Viaggiare in India con gli oli essenziali

I miei viaggi in India non sono stati soltanto viaggi. Sono stati il luogo dove ho imparato che un olio essenziale non è una boccetta da mettere in valigia, ma una presenza che ti accompagna quando tutto intorno cambia: l’aria, il cibo, i ritmi del corpo, perfino il modo di respirare. Avrei rinunciato alla valigia, mai agli oli, che si rivelarono fondamentali in alcuni momenti.

In India avevo incontrato l’aromaterapia (e le materie prime) attraverso il massaggio ayurvedico, con le mani sui corpi delle persone, prima ancora che con le parole. Da lì è nato il modo in cui lavoro ancora adesso nel 2026, un ascolto che parte dal corpo e dall’olfatto e solo dopo diventa racconto. L’ho chiamato Sensoriale non verbale, ed è la radice di tutto quello che è venuto dopo: un approccio sensibile alle materie olfattive, dalla lavanda, al benzoino, alla rosa…i materiali sono praticamente infiniti.

Questa consapevolezza è cresciuta in due direzioni.
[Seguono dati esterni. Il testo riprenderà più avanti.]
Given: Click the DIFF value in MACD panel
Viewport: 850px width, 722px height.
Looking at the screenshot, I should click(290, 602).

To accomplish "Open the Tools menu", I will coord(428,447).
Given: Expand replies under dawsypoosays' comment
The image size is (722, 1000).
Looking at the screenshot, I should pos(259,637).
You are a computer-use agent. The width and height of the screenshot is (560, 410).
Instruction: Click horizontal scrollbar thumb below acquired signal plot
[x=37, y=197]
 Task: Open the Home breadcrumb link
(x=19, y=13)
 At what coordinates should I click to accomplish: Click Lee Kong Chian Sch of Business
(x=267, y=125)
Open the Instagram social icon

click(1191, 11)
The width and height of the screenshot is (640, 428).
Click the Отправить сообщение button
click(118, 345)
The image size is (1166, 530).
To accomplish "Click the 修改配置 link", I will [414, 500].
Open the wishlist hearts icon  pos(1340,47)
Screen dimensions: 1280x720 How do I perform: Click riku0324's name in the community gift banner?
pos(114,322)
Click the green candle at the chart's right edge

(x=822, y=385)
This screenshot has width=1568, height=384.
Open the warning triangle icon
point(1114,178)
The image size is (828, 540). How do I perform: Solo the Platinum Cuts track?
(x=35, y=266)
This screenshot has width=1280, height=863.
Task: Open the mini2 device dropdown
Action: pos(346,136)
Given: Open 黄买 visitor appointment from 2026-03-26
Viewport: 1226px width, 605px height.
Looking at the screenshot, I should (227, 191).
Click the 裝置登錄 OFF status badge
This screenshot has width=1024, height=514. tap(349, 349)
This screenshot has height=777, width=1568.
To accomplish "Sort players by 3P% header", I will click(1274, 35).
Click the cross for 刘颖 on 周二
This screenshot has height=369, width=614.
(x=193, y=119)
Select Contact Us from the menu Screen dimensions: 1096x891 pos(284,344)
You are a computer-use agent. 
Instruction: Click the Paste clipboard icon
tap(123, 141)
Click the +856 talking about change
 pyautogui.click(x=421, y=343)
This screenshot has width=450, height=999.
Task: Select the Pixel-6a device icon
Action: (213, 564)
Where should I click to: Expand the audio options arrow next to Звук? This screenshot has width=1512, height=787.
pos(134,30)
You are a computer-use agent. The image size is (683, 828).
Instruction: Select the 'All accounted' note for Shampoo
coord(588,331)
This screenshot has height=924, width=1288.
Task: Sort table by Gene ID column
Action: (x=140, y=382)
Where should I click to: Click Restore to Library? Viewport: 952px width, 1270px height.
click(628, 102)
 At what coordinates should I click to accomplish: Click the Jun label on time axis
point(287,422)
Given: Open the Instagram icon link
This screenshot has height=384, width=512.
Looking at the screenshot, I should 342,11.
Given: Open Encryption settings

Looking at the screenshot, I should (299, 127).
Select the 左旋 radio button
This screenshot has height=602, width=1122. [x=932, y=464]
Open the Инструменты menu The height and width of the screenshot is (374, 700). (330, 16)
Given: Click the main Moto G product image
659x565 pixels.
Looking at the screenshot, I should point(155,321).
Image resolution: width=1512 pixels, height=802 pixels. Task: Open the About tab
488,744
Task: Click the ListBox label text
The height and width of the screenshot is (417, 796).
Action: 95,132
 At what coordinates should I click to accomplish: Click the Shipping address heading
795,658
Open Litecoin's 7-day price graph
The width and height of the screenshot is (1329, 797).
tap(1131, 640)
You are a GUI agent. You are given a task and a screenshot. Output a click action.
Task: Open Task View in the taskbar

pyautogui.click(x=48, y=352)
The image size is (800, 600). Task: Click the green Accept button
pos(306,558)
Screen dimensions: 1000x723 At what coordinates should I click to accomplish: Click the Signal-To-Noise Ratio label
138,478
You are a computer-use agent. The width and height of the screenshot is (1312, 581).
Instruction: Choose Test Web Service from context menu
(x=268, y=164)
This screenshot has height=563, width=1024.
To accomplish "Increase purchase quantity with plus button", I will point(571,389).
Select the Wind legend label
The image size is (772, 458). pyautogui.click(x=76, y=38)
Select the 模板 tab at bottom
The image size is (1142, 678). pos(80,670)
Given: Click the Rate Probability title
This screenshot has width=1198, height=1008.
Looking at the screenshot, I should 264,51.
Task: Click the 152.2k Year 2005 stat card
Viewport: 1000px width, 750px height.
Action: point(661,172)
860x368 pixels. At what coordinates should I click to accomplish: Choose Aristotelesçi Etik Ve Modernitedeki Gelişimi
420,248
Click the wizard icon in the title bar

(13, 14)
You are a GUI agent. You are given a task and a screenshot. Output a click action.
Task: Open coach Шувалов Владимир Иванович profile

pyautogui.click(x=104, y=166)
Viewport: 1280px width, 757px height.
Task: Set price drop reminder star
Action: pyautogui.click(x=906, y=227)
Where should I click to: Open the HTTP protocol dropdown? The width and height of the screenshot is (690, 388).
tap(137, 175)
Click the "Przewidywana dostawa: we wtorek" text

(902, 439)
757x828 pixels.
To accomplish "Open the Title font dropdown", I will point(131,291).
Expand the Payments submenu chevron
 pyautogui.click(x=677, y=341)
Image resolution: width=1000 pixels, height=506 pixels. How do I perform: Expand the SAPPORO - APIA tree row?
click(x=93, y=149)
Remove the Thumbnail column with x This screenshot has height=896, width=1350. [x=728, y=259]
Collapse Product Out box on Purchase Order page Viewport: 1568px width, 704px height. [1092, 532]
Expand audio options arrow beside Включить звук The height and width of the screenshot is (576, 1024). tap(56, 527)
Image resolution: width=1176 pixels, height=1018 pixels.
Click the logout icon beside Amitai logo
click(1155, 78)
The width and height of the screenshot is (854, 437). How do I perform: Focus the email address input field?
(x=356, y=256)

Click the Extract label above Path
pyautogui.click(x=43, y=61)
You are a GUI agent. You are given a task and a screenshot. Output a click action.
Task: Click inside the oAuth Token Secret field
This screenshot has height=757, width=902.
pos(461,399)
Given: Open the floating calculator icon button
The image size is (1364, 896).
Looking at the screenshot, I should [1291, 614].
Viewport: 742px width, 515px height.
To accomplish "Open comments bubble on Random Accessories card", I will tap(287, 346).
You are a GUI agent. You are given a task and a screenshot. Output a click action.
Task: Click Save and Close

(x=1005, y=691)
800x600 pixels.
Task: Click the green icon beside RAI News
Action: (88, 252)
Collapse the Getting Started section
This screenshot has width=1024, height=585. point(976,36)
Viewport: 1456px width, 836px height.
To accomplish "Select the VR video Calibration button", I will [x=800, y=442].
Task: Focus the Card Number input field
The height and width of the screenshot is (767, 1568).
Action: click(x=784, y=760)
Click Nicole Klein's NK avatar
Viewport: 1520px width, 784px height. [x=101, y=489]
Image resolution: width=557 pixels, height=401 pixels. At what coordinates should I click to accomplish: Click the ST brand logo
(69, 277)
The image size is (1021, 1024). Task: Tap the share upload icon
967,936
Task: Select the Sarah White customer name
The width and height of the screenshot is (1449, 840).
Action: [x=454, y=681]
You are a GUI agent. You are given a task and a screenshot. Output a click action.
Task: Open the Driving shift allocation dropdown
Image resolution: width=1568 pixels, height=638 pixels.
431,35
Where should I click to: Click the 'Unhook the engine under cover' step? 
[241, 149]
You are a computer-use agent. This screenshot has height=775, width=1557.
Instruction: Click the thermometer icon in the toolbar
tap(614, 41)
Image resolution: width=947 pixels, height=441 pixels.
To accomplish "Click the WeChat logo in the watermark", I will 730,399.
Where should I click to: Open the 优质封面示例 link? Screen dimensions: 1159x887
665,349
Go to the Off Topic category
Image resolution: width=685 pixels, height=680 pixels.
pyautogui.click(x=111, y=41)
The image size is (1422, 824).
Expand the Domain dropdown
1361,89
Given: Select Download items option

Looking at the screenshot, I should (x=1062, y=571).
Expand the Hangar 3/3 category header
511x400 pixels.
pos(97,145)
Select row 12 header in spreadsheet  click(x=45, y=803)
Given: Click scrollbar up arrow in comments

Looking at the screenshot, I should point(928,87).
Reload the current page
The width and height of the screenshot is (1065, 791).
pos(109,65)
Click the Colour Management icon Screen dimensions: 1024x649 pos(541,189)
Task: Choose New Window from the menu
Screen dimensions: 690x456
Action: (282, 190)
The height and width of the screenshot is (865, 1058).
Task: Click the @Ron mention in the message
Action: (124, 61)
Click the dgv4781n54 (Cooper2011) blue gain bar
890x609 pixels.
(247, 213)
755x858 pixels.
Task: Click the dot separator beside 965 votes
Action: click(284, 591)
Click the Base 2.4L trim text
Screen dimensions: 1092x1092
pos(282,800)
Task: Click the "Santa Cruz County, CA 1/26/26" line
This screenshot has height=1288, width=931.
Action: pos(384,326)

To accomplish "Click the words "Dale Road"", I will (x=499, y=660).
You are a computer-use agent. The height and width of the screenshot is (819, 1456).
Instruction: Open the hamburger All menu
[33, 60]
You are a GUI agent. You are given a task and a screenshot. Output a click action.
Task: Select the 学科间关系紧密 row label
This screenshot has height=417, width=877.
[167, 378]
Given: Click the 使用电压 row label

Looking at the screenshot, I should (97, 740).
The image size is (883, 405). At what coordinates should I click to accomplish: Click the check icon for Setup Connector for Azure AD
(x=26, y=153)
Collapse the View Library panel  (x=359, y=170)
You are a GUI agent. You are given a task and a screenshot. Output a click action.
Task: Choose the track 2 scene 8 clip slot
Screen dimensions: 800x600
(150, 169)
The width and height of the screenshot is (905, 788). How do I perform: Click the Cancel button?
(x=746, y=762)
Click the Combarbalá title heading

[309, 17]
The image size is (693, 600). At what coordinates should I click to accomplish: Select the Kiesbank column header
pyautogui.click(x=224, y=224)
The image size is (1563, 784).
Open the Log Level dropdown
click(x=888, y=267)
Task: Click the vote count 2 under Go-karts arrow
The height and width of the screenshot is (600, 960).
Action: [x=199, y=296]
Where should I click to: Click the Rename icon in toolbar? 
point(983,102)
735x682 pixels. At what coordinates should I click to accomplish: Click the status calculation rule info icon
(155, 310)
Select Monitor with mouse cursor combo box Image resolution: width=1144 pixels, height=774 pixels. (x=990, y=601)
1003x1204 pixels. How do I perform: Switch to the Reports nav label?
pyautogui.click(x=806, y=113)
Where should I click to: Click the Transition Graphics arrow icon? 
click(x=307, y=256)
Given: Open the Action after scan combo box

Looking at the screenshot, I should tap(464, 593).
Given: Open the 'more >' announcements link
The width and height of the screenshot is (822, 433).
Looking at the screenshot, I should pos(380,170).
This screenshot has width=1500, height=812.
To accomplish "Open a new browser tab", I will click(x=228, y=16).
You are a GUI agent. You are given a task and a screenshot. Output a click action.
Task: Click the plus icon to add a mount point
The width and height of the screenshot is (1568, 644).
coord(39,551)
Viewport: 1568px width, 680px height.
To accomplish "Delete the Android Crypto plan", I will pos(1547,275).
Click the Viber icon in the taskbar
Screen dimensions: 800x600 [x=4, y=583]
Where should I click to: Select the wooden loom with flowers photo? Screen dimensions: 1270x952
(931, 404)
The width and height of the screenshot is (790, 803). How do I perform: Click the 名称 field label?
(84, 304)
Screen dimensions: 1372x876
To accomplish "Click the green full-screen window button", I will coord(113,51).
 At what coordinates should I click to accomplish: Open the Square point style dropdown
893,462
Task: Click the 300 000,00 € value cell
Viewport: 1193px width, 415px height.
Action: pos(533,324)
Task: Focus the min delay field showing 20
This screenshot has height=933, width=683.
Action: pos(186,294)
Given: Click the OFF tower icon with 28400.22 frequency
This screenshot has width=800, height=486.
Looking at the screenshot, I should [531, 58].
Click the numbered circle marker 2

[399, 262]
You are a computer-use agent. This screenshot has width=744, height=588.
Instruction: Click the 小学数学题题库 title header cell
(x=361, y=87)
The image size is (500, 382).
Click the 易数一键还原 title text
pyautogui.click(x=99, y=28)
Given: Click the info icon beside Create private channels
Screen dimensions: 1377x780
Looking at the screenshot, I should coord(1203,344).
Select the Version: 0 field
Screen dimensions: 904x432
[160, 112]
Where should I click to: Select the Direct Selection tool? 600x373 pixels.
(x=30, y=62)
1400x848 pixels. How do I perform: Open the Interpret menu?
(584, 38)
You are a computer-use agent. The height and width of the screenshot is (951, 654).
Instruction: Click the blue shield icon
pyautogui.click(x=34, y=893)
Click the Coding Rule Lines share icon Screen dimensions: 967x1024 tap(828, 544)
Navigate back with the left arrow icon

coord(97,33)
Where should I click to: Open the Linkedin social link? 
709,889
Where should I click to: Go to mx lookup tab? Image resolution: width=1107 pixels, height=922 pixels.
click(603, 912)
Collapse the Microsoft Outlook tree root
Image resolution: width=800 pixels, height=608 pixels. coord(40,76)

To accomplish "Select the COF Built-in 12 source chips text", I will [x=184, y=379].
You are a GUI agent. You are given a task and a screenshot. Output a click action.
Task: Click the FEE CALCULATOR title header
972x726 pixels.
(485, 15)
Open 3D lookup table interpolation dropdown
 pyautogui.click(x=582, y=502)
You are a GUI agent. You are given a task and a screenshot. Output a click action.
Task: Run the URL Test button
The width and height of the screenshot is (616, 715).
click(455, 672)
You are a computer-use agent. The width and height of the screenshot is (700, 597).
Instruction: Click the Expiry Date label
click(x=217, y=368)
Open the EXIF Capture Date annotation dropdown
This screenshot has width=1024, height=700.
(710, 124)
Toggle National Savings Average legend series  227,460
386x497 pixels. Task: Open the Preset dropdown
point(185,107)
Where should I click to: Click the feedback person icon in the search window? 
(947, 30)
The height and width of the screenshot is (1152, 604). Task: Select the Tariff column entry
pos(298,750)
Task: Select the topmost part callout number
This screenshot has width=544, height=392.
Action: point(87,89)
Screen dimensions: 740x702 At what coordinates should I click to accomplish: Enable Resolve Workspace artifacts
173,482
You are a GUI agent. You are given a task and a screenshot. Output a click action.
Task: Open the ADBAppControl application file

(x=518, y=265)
Una è il corso online di Aromaterapia emozionale, dove le essenze diventano compagne nella vita di ogni giorno, come lo erano in viaggio. L’altra è Materia Viva, la ezine in cui seguo le materie aromatiche fino ai luoghi da cui vengono, alle mani che le raccolgono, alle storie che portano con sé. Il viaggio, in fondo, non si è mai fermato: ha solo cambiato forma.